3

I want to subset my data set between two distinct dates. I've loaded the data from a text file to R with ';' as separators.

x <- read.table("household_power_consumption.txt", sep = ";", header = TRUE)

head(x)

gives me this:

[head(x)][1]

The data set contains over 200000 lines so I need to subset the data of only two particular dates. So I tried this:

x[Date >= as.Date("2007-02-01") | Date <= as.Date("2007-02-02")]

But I see the following error:

Error in `[.data.frame`(x, Date >= as.Date("2007-02-01") | Date <= as.Date("2007-02-02")) : object 'Date' not found

So what is the problem here? How do I subset the data?

  • 2
    try `x[x$Date >= as.Date("2007-02-01") & x$Date <= as.Date("2007-02-02"),]` – RHertel Feb 07 '16 at 20:15
  • 2
    By default, `[.data.frame` does not operate within its frame. You need to replace `Date` with `x$Date`, or switch to, e.g., `data.table`, which _does_ operate within frame, or use `with`. – MichaelChirico Feb 07 '16 at 20:16
  • Also, 200,000 lines is getting into [`fread` territory](http://stackoverflow.com/a/15058684/3576984). – MichaelChirico Feb 07 '16 at 20:17

1 Answers1

2

There are a couple of problems in your code.

  1. As discussed in the comments, the subsetting of the data frame requires a different approach. Maybe the simplest one is to use x$Date instead of Date.
  2. You want to select two specific dates. For this you can either use

    x$Date == as.Date("2007-02-01") | x$Date == as.Date("2007-02-02")
    

    (connected with a logical OR), or

    x$Date >= as.Date("2007-02-01") & x$Date <= as.Date("2007-02-02")

▶ **WORK ITEM A**
Render the records starting at the line that contains "Describe the element at coordinates (984, 18)" and ending at the line that contains "This screenshot has" as a numbered list, with blank lines omitted. Leave the pictures out.
The records that follow have no connection to the forum thread above.

▶ **DATA PROVIDED**
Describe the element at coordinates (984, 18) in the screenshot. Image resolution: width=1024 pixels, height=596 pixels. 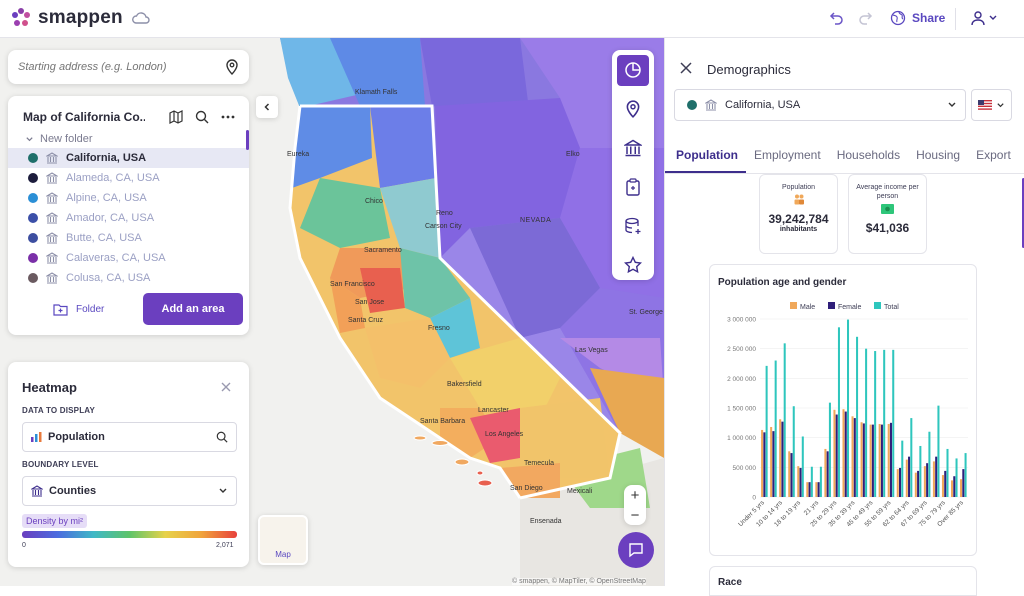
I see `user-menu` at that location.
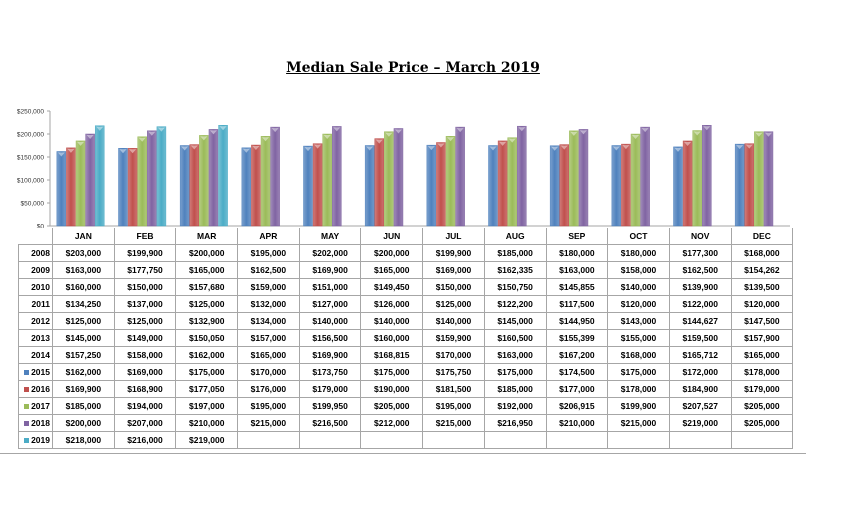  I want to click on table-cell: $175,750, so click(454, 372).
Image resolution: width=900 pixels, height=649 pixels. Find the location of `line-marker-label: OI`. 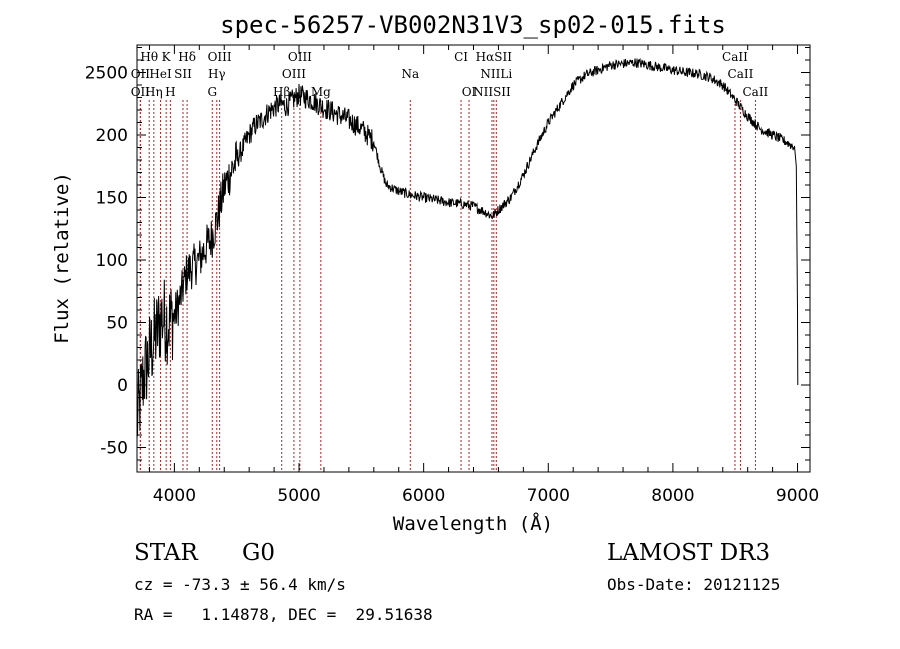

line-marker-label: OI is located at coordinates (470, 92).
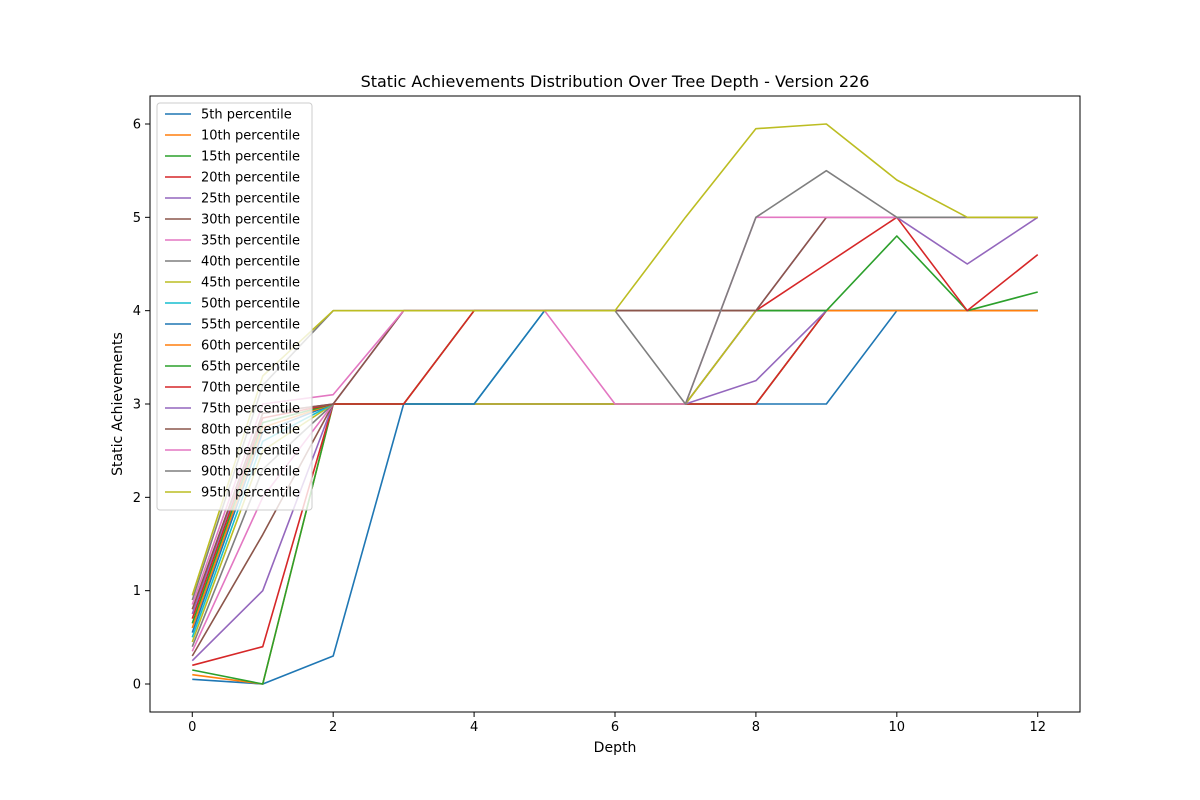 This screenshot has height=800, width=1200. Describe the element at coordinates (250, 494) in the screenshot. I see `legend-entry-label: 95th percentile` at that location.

--

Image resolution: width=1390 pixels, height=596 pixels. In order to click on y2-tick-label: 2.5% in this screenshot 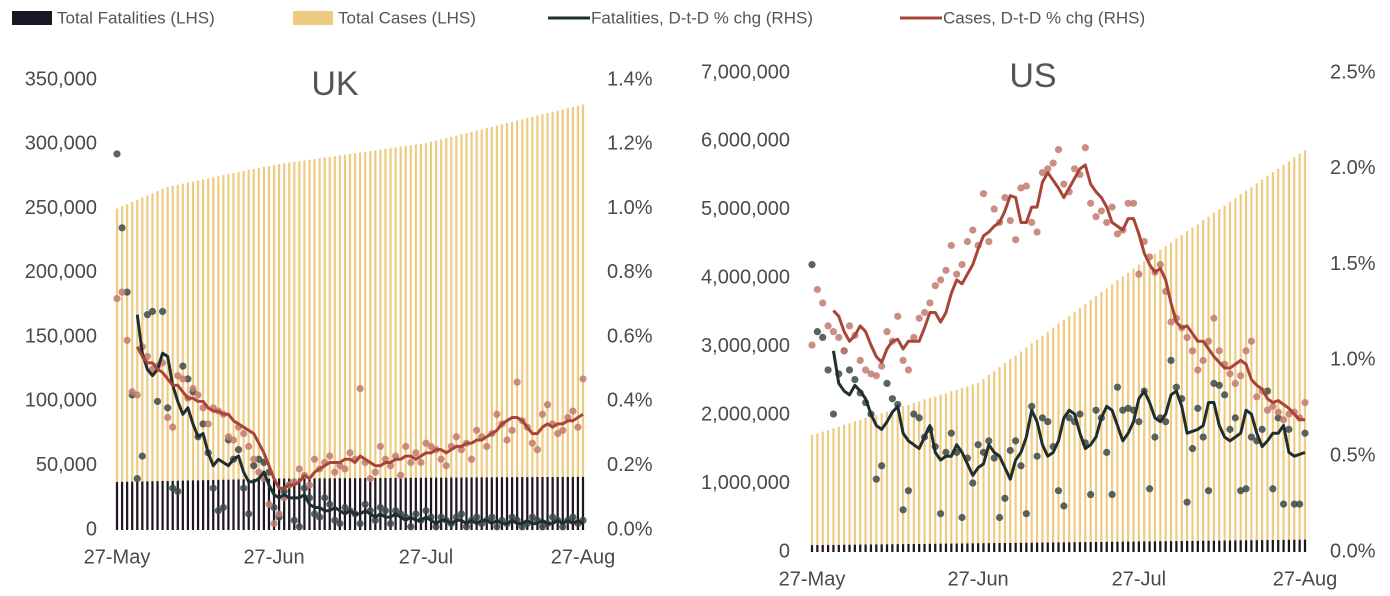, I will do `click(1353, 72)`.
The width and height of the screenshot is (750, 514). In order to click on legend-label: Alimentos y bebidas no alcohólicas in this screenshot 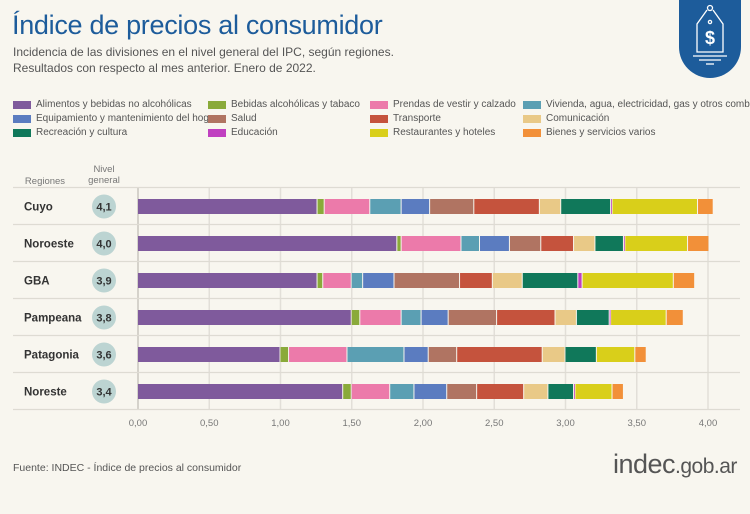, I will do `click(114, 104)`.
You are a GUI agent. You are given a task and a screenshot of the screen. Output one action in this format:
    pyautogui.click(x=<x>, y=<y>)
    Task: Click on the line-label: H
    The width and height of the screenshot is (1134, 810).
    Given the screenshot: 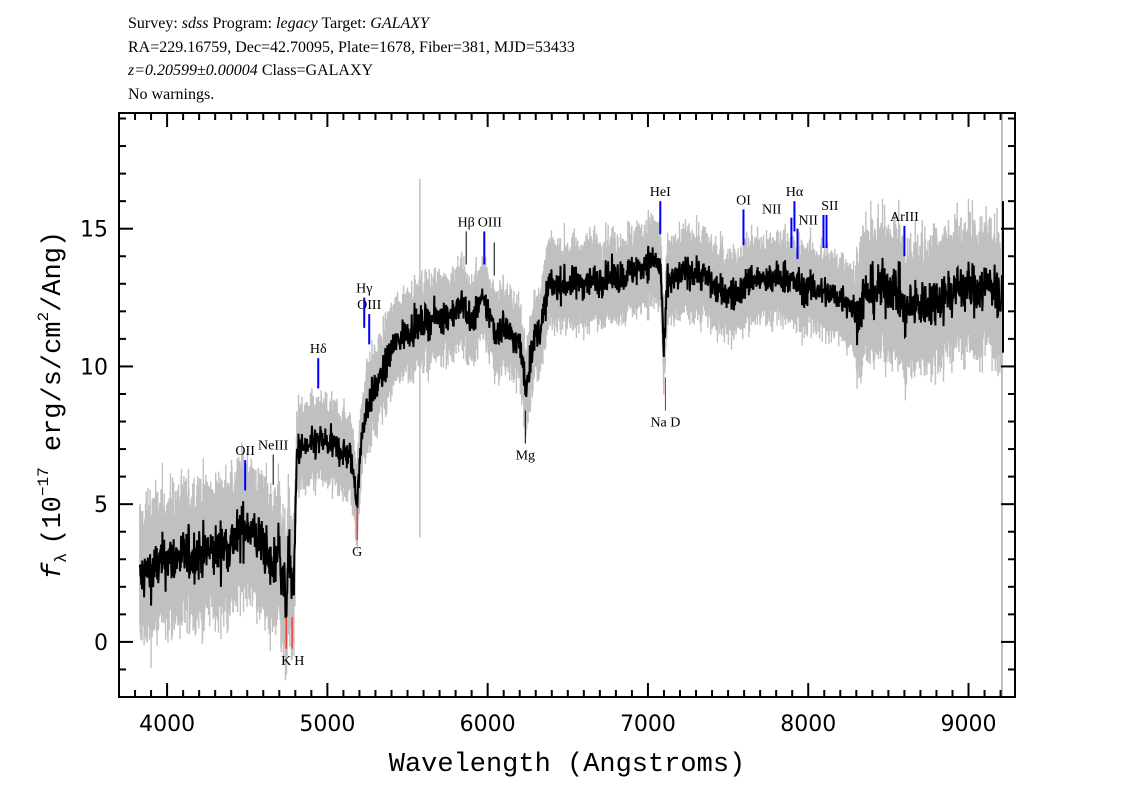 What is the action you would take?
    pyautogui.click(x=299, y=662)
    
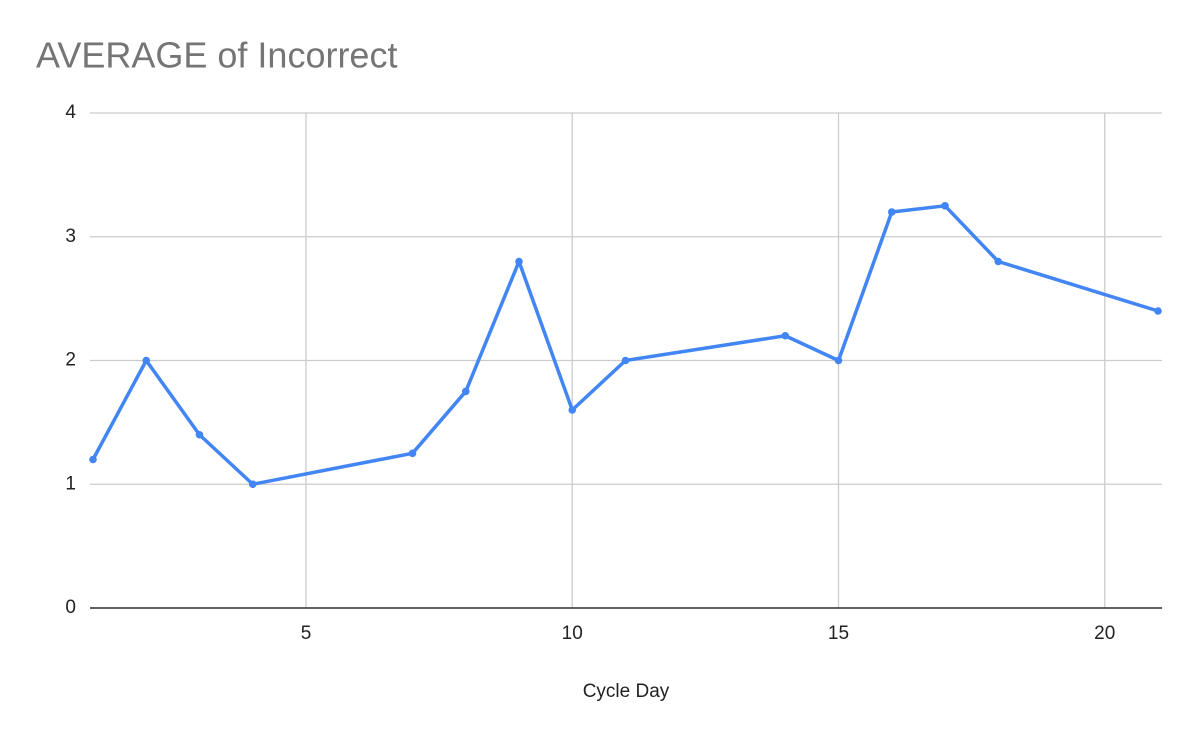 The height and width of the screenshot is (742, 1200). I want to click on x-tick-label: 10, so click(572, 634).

▶ **WORK ITEM B**
In the forum thread about subsetting R data by date, how many lines does the data set contain?

▶ **ANSWER AREA A**
1. Describe the element at coordinates (984, 18) in the screenshot. Image resolution: width=1024 pixels, height=596 pixels. 
2. I see `user-menu` at that location.
3.   I want to click on table-cell: $175,750, so click(454, 372).
4. Image resolution: width=900 pixels, height=649 pixels. Find the location of `line-marker-label: OI`. 
5. line-marker-label: OI is located at coordinates (470, 92).
6.  This screenshot has height=800, width=1200. Describe the element at coordinates (250, 494) in the screenshot. I see `legend-entry-label: 95th percentile` at that location.

▶ **ANSWER AREA B**
It contains over 200000 lines.